« Restez chez-vous » martèlent les autorités. Message reçu : on évite de sortir dehors. Ça n’aura jamais été aussi simple de participer à l’effort collectif pour les plus casaniers d’entre nous.

 

En ces temps où l’on nous exhorte à rester chez nous, on oublie que beaucoup n’ont pas de chez eux. Difficile de voir plus primaire comme besoin que celui d’avoir un toit et pourtant, une partie de l’humanité n’y a pas encore accès : les femmes et les hommes qui errent dans nos rues ou encore, les migrants qui, poussés par des motifs que l’on peine à comprendre tant ils sont loin de nous, se butent aux frontières de nos pays. Il y aussi des gens qui ont un chez-soi, une adresse civique, un toit sur la tête, mais qu’il s’agit d’un foyer dangereux, froid, précaire, un chez-soi qui n’est pas digne de ce nom : les victimes de violence domestique, les femmes ou les enfants qui se sentent en danger entre leurs quatre murs ou encore, ceux et celles qui habitent dans des logements exigus et insalubres.

 

Lorsque prendra fin la pandémie du COVID-19, il y aura beaucoup à faire, à se dire, à réfléchir, à réparer. On devra repenser beaucoup de choses. Au milieu de nos discussions où l’économie prendra la première place, on abordera le logement : les retards dans les loyers, les prêts hypothécaires qu’on peine à rembourser, on parlera de la Régie du logement qui a suspendu temporairement, à la demande du Gouvernement, les évictions de locataires.

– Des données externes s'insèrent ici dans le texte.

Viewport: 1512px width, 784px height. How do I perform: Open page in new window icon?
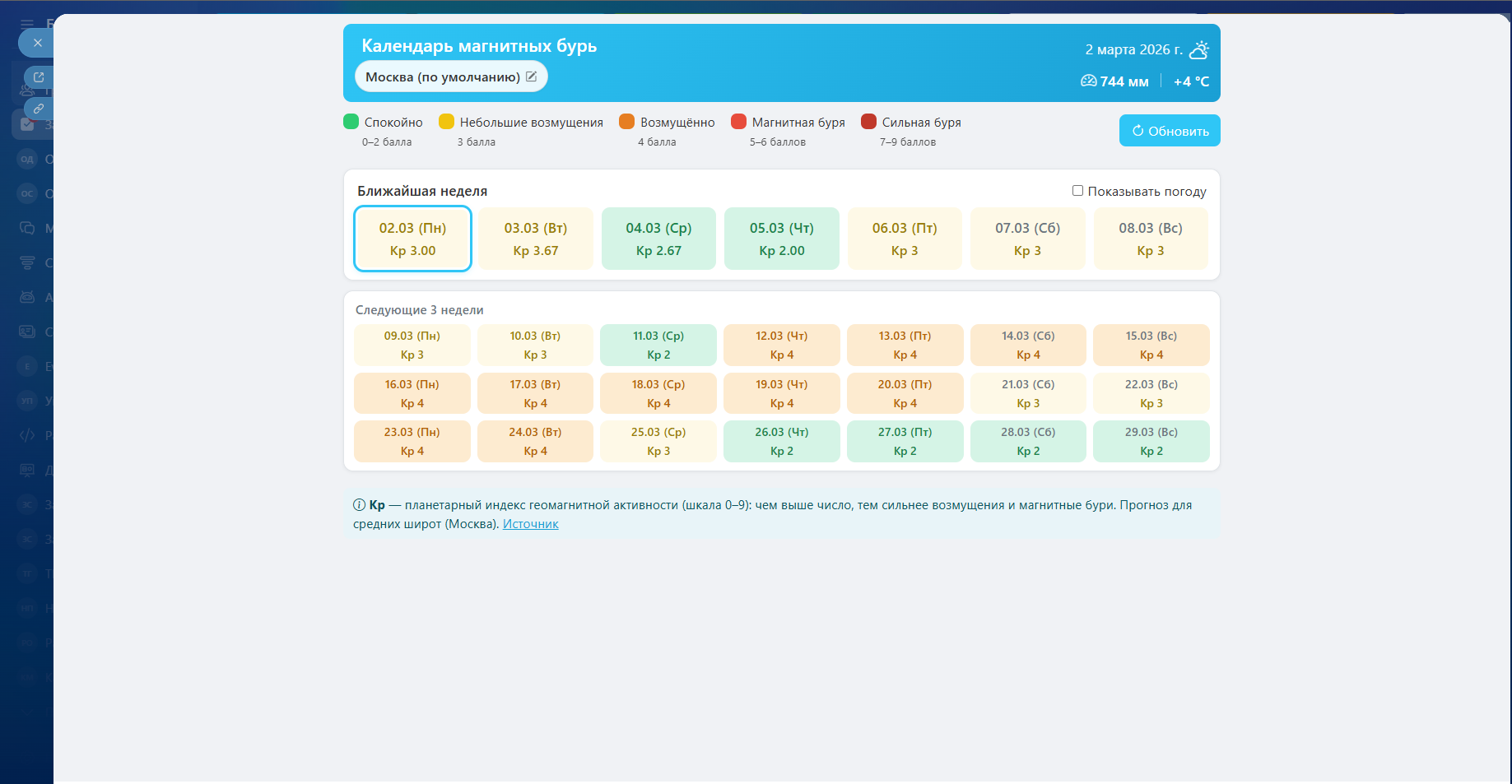pos(38,77)
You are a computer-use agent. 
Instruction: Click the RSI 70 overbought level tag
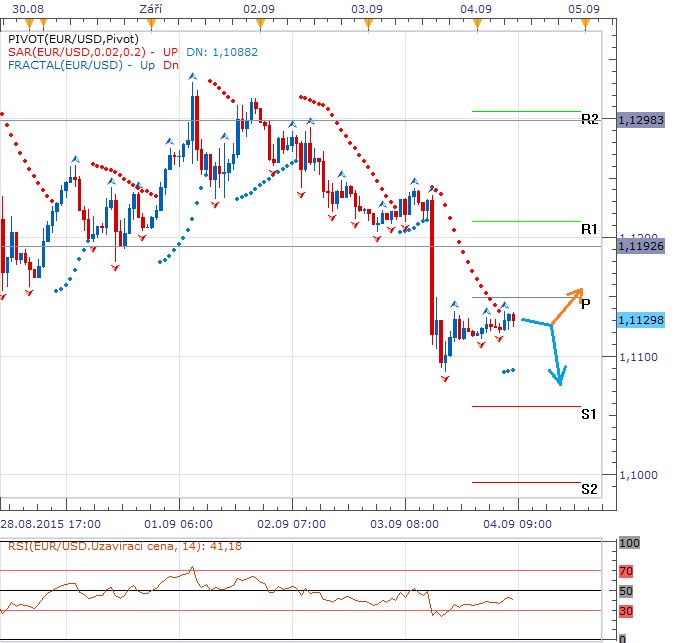tap(628, 571)
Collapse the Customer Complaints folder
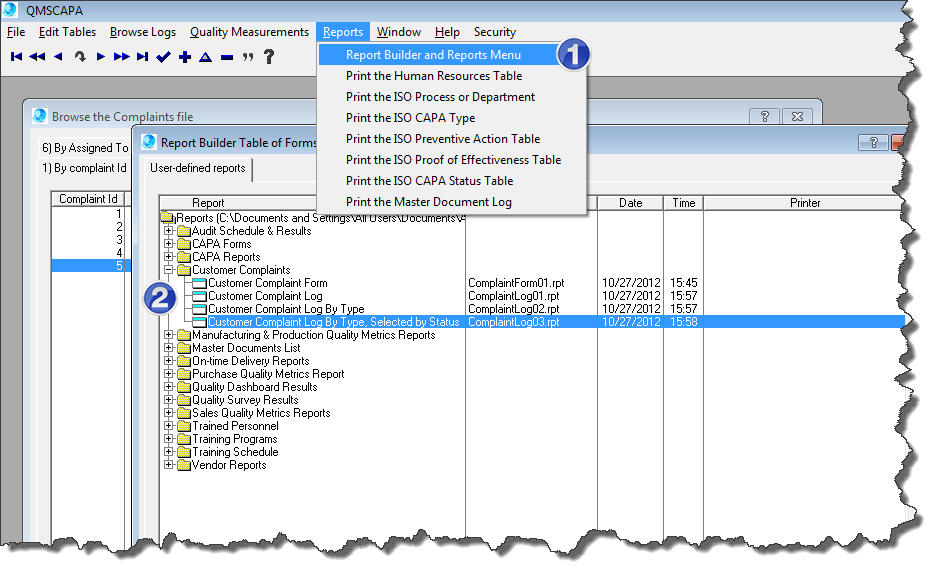The image size is (938, 575). pyautogui.click(x=169, y=270)

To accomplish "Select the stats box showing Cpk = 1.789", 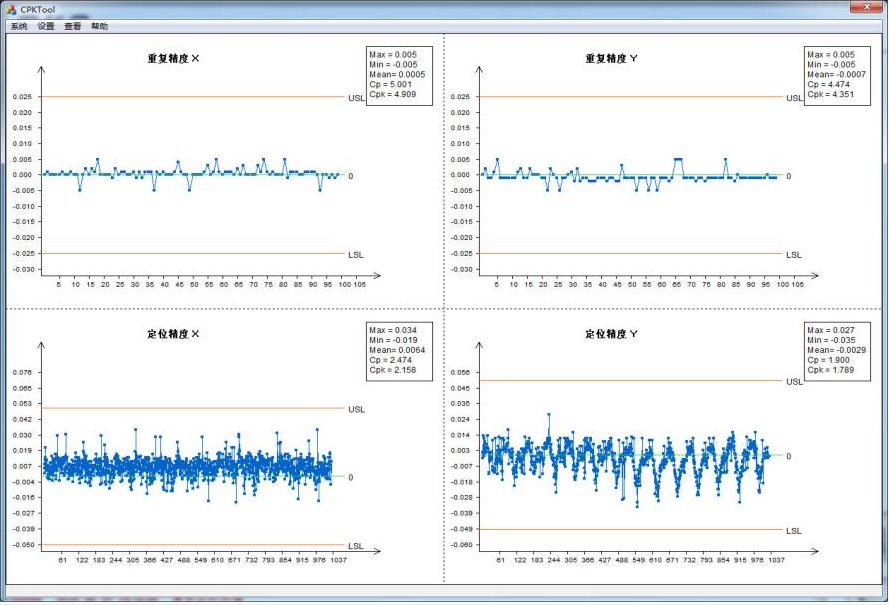I will (837, 350).
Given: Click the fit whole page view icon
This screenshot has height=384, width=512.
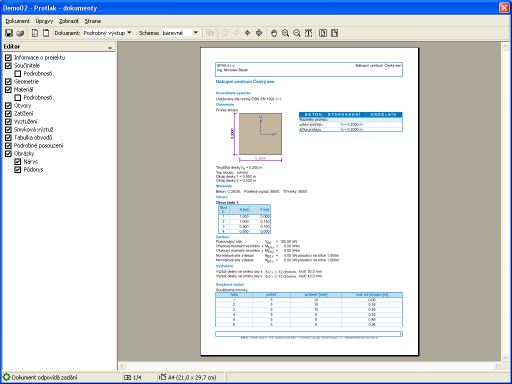Looking at the screenshot, I should [323, 33].
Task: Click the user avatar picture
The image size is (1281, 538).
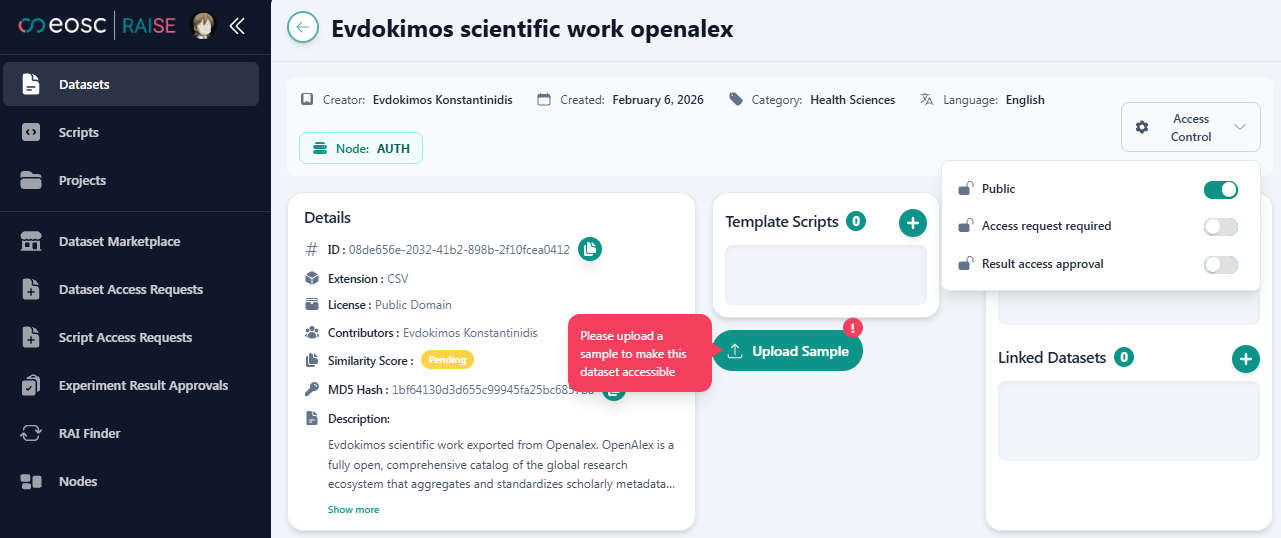Action: click(204, 27)
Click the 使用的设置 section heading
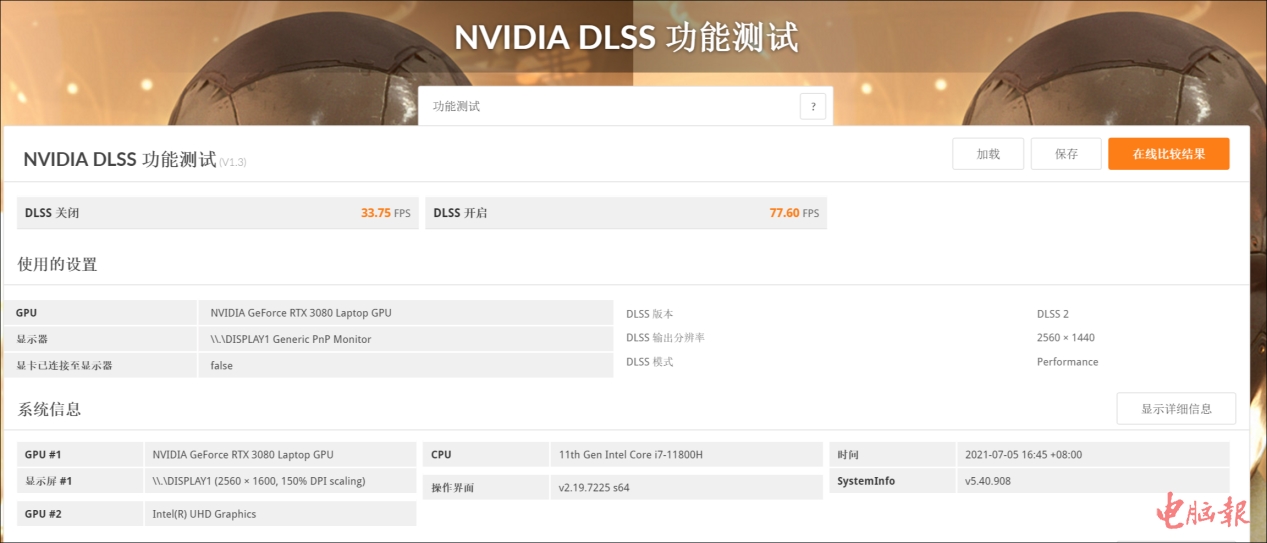Viewport: 1267px width, 543px height. click(57, 265)
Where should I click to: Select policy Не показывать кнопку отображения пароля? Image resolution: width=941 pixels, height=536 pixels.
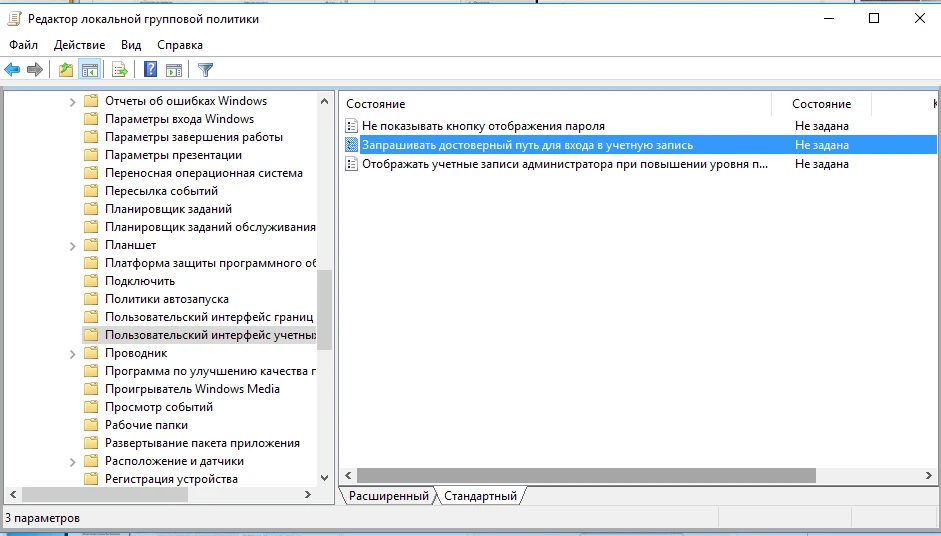(x=483, y=126)
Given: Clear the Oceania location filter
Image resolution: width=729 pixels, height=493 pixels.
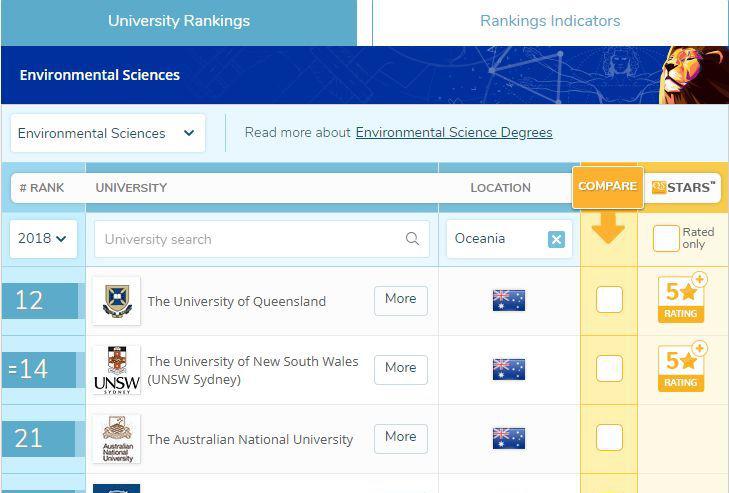Looking at the screenshot, I should click(556, 239).
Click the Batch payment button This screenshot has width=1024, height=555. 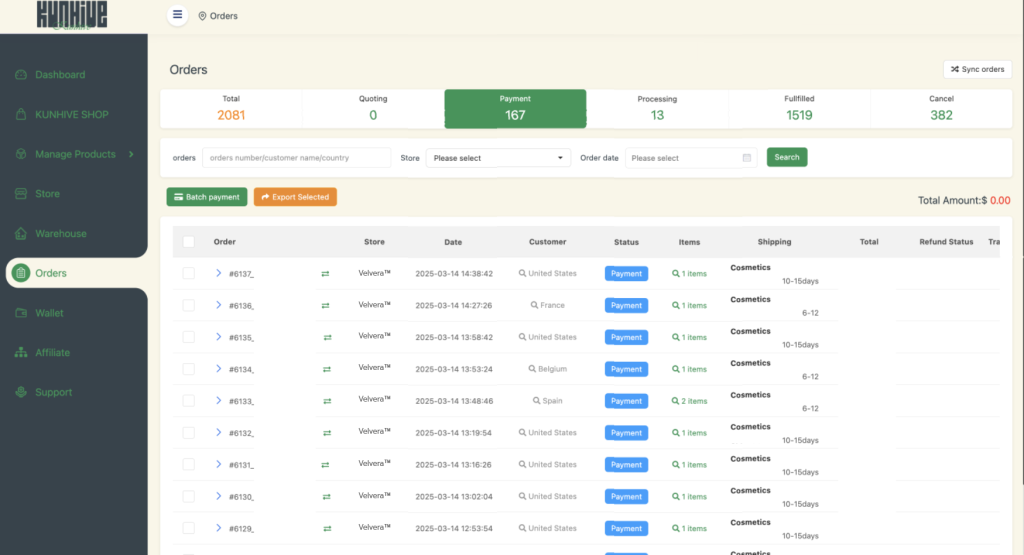(x=206, y=197)
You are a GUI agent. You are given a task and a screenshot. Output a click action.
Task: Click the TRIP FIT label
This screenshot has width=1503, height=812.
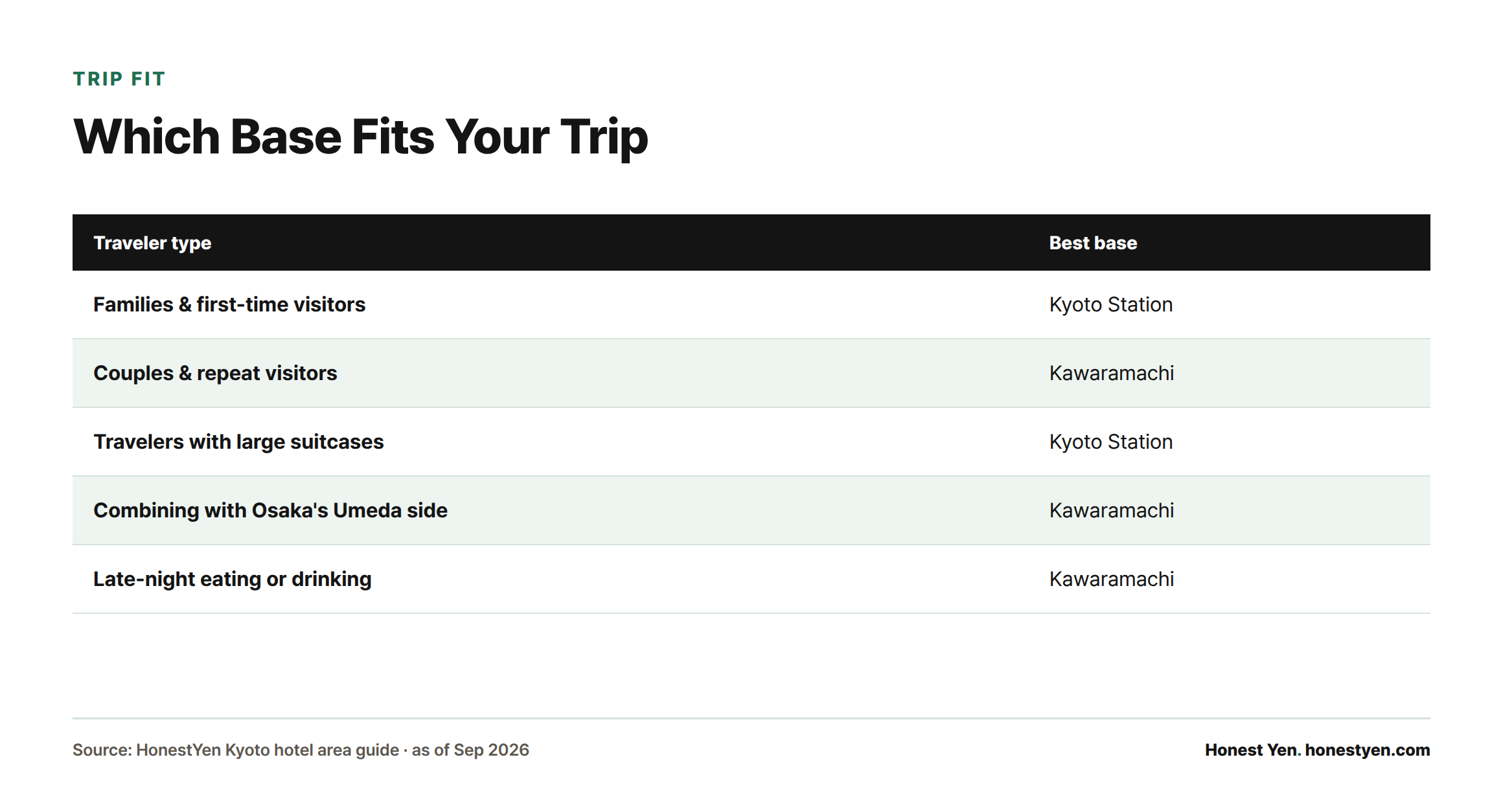pos(119,79)
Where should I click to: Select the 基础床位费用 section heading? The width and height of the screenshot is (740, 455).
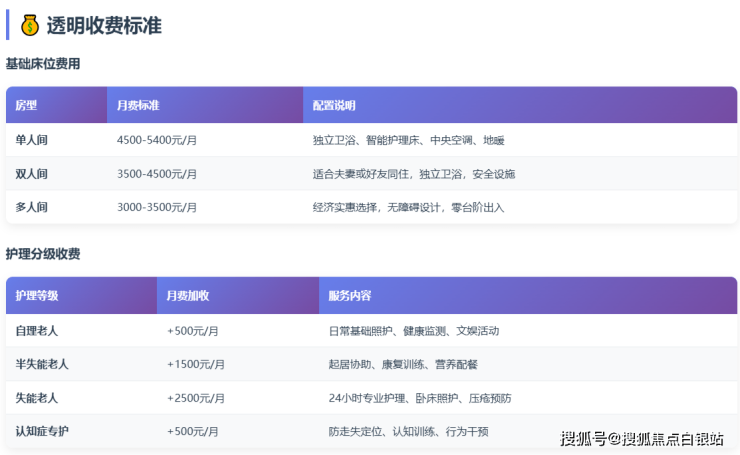pos(43,64)
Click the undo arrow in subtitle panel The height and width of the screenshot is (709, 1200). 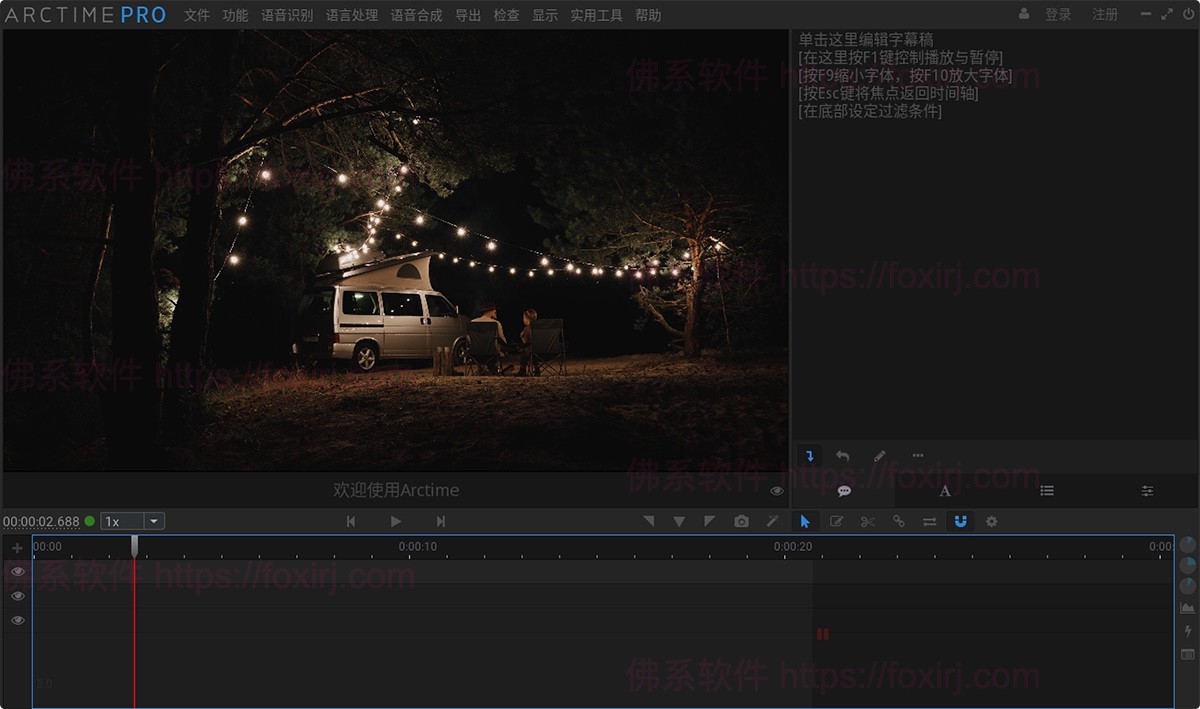tap(842, 456)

On discutera peut-être du fait que la quarantaine nous a fait réaliser toute la valeur d’un chez-soi : confinés pendant des semaines dans nos maisons, nous aurons rarement passé autant de temps à l’intérieur à redécouvrir notre maison et les gens avec qui l’on habite. On appréciera nos logements lorsqu’ils sont spacieux, bien aménagés, lorsqu’ils ont un jardin ou encore lorsqu’ils sont remplis d’amour, de bonne entente et d’un sentiment de sécurité. On appréciera ce qui fait d’un foyer un chez-soi agréable.

 

Une fois donc, que l’on aura réalisé à quel point un foyer décent, sain et chaleureux est vital, il faudra se parler des migrants refusés alors que leur chez-soi d’origine croule sous les bombes, sous les menaces. Il faudra se parler des itinérants dans nos rues parce qu’il y a souvent un manque de financement (ou de volonté politique?) pour les aider. Il faudra se parler des foyers violents, haineux où sont violentés et abusés des femmes et des enfants. Il faudra trouver des solutions.

 

Il faudra aussi se parler de ceux qui habitent dans ces logements qui ne sont ni décents, ni vivables tant ils sont précaires et peu enviables. On se penchera probablement sur la crise du logement qui fait rage partout au Québec et qui attaque directement le droit de tous.tes et chacun.e à un chez-soi. Il devient difficile de se loger sans s’appauvrir au Québec. Les logements se font rares, les logements décents encore plus. Les appartements exigus et insalubres s’envolent à des prix exorbitants, faute de mieux.

 

Le milieu communautaire a depuis longtemps tiré la sonnette d’alarme quant à la situation, mais peut-être que cette expérience de la quarantaine lui permettra d’être davantage entendu et pris au sérieux. On pourra alors se rendre compte qu’un logement abordable et convenable est un vrai droit et qu’il y a une responsabilité étatique qui doit y répondre, notamment par la construction massive de logements sociaux. Les Libéraux en avaient promis 15 000 qu’ils n’ont jamais livrés en raison de leur politique d’austérité. Les Caquistes n’en livreront que la moitié d’ici 2022. Ne pas réagir face à la crise, non pas sanitaire celle-là, c’est condamner des hommes, des femmes, des enfants et des familles à vivre dans la pauvreté d’un foyer précaire, un loyer qui leur demande une proportion honteuse de leurs revenus mensuels.

 

Dans une chanson de 1973, Pauline Julien chante : « Ah comme il fera doux quand nous serons vraiment chez nous! ». C’est vrai qu’il fera doux quand nous aurons tous.tes vraiment un chez nous où il fait bon vivre, quand nous agirons tous.tes pour que chacun ait un chez-soi. On s’en parlera quand la pandémie sera passée.